Being in over your head in debt is one of the most overwhelming and stressful thing you will have in your life. Constant streams of calls from bill collectors, arguments with family over impending bills, even getting sick from worry and stress can all be par for the course. If you’ve come to the realization that you need help to get your debt under control and paid off, then you need to be made aware of what options there are for getting out of debt and staying that way. If you want to sleep easy knowing you’ve made the right decision for you and your family, then take a few minutes to read through this article which explains what your options are and how each works to get you one step closer to financial freedom.

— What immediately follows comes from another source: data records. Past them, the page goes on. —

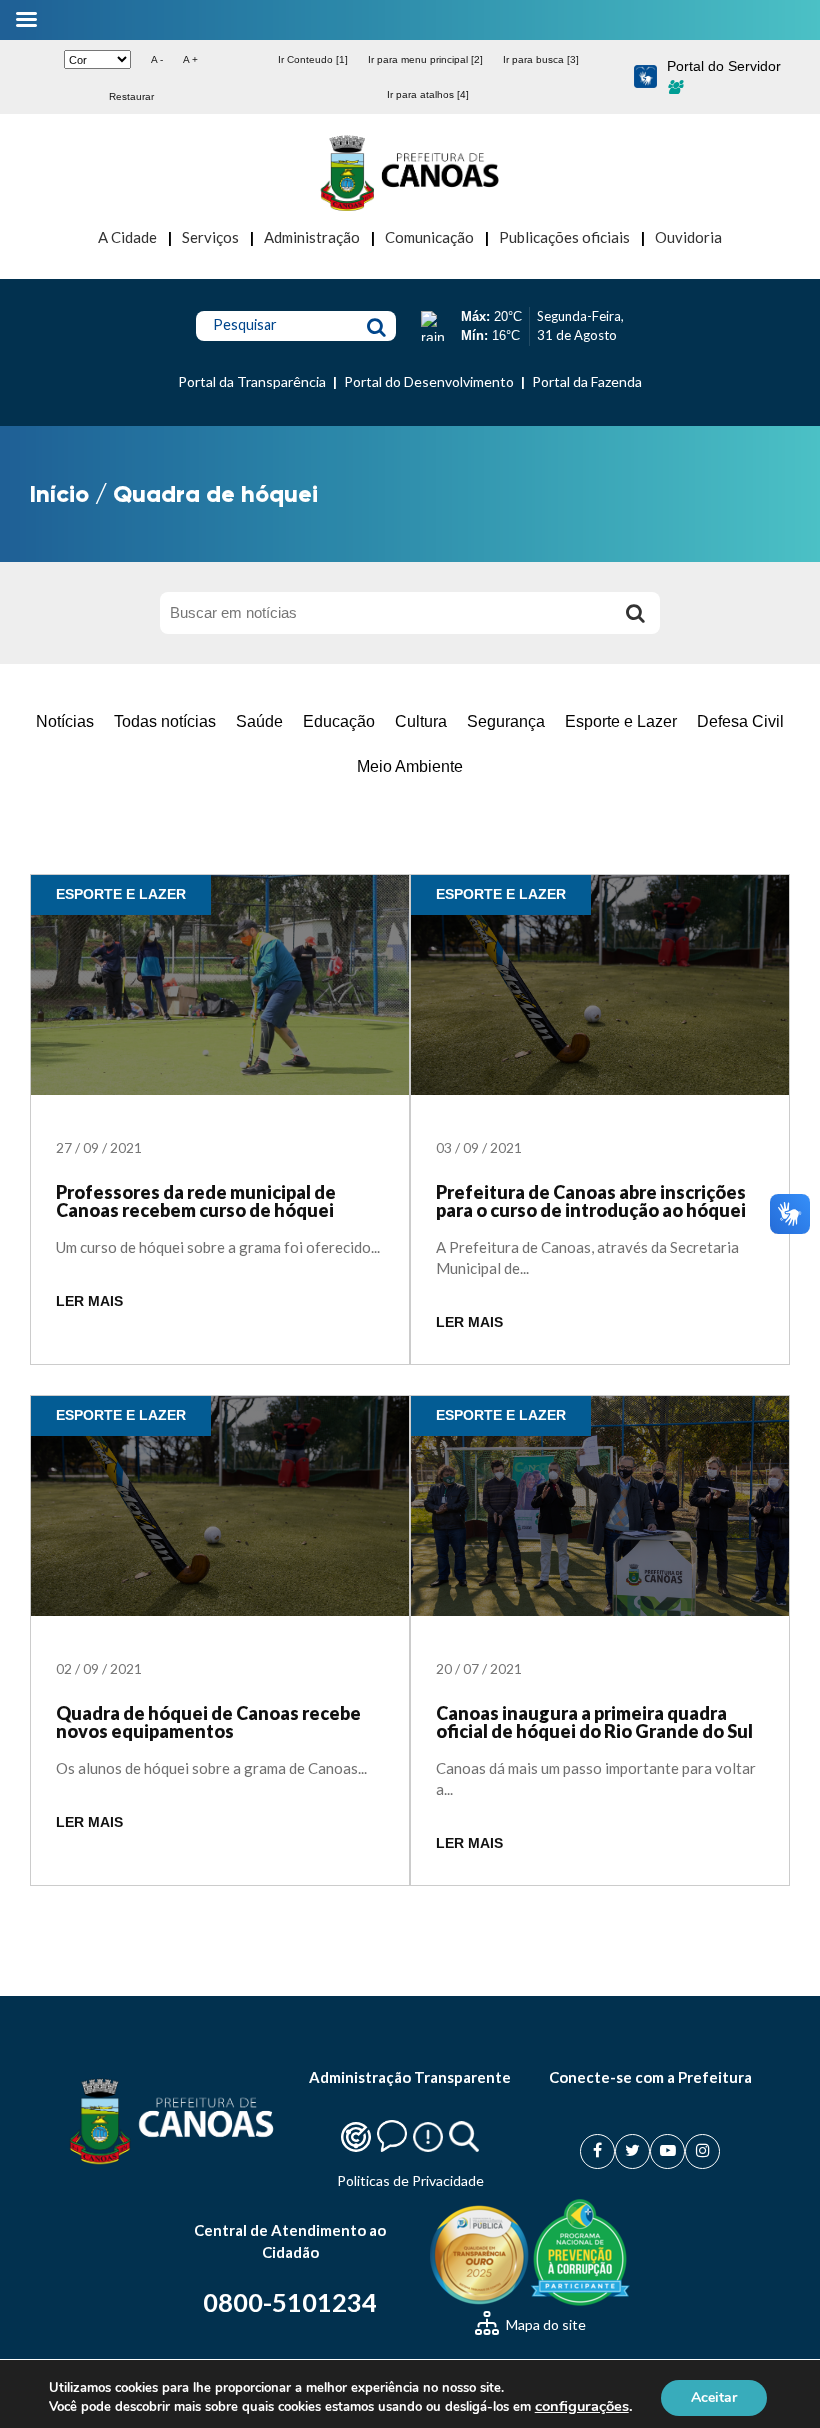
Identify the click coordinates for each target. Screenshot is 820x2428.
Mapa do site (544, 2324)
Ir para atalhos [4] (428, 94)
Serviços (210, 237)
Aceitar (714, 2396)
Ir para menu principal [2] (425, 59)
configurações (582, 2406)
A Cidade (127, 237)
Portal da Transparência (252, 381)
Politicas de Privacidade (410, 2180)
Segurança (506, 721)
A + (190, 59)
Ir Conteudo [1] (313, 59)
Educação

The three options available to you are credit counseling, debt settlement and bankruptcy. All three are excellent ways to get on the road to erasing your debt for good, but each have pros and cons to them as well. Not all methods are good for all situations, so you should be sure to evaluate your wants and need before making a decision on which option to choose. Let’s take a look at the first option.
Credit counseling. The most commonly known method of debt relief help, in this type of program, you will be paying down your debt in monthly installments via a third party company. You will have lower interest and payments on all your outstanding balances to creditors. Lower interest and monthly payments mean that you will be able in theory to pay off your loans much quicker than if you were paying the creditors directly yourself. The third party company will charge a fee that is tacked onto the monthly payment. Some people are very successful with this type of program, others not so much. You may find this program useful if you have a smaller amount of total debt.

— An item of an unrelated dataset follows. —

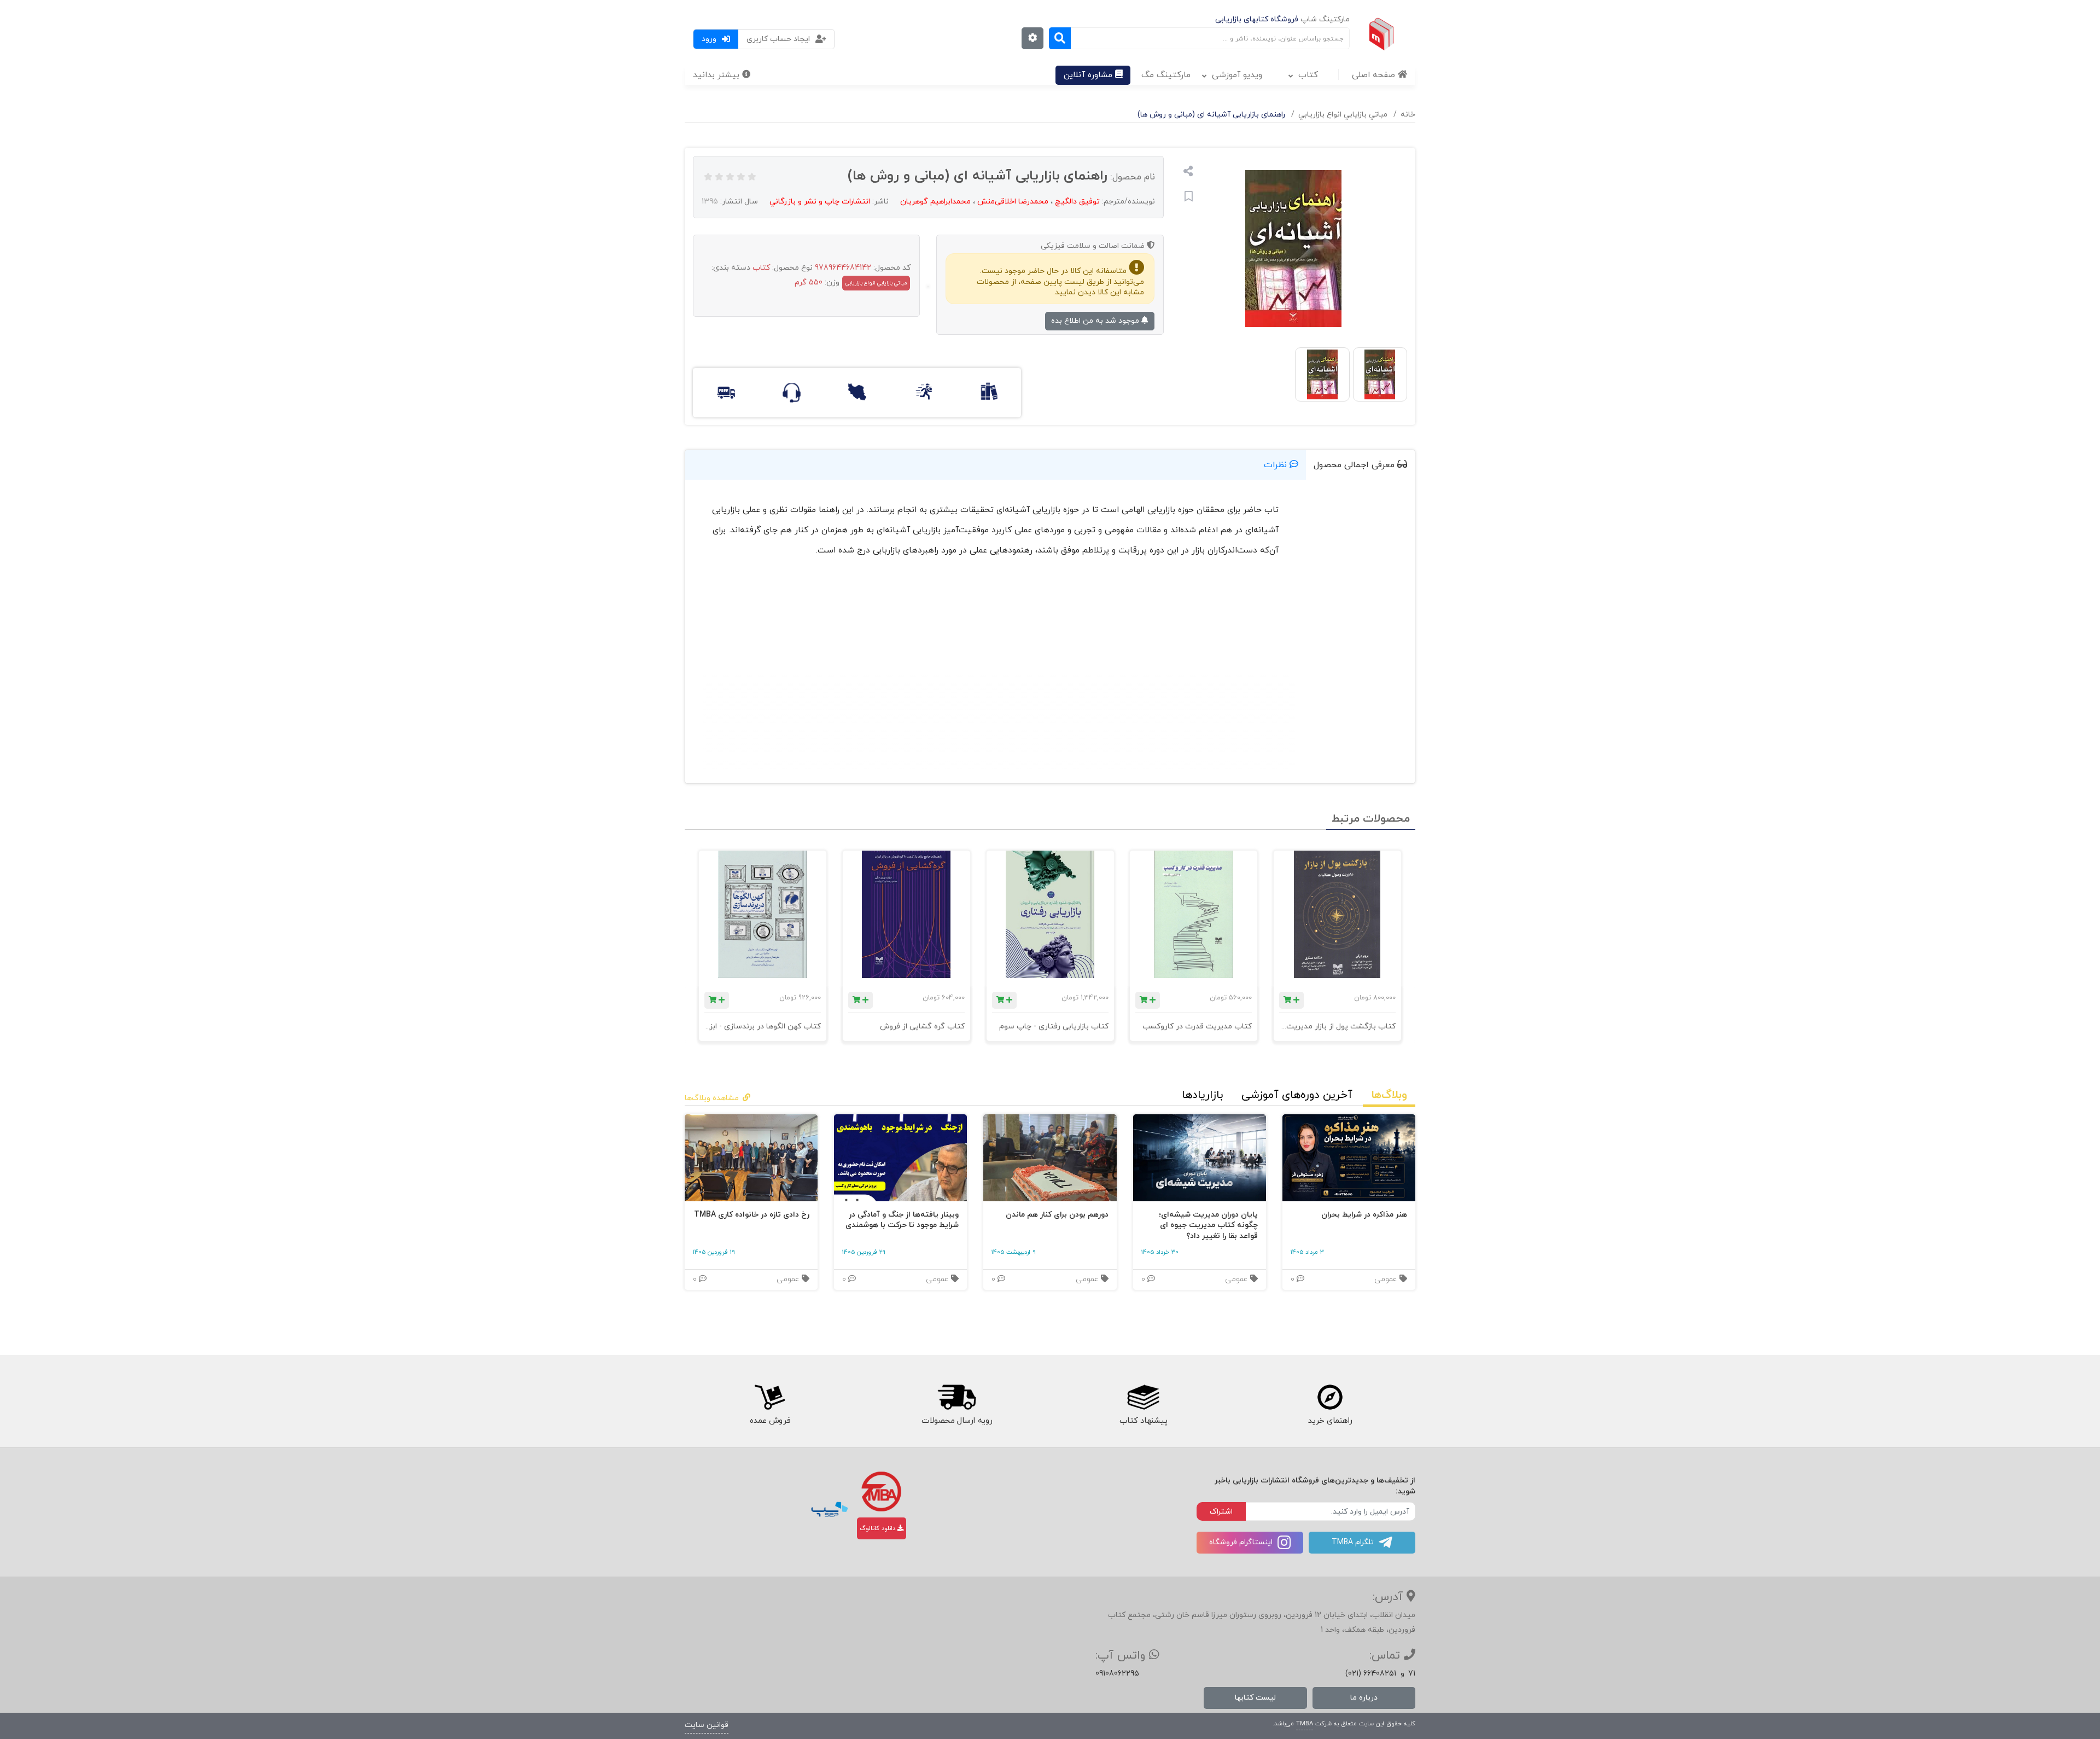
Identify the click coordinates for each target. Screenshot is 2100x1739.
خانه (1408, 114)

Debt settlement. In this option, a third party company will work with your creditors directly to negotiate a settlement amount that is a percentage of the total balance owed. Consumers pay into a separate account and these funds are used to pay off creditors. You do not make monthly payments to your creditors when you are in this type of program, rather pay monthly agreed amounts into your savings account. It will affect your credit score negatively. You will also want to be sure to read all fine print for details of policies, procedures and fees the company will charge.
Our last option is bankruptcy. This is a last resort for most people with large amounts of debt. There are two types of bankruptcy you can file for, Chapter 7 and Chapter 13. Chapter 7 eliminates all debt owed, while Chapter 13 attempts to restructure debt to be paid back. You should talk to a reputable lawyer about your case to see which is the best option for you. Each state has different filing requirements.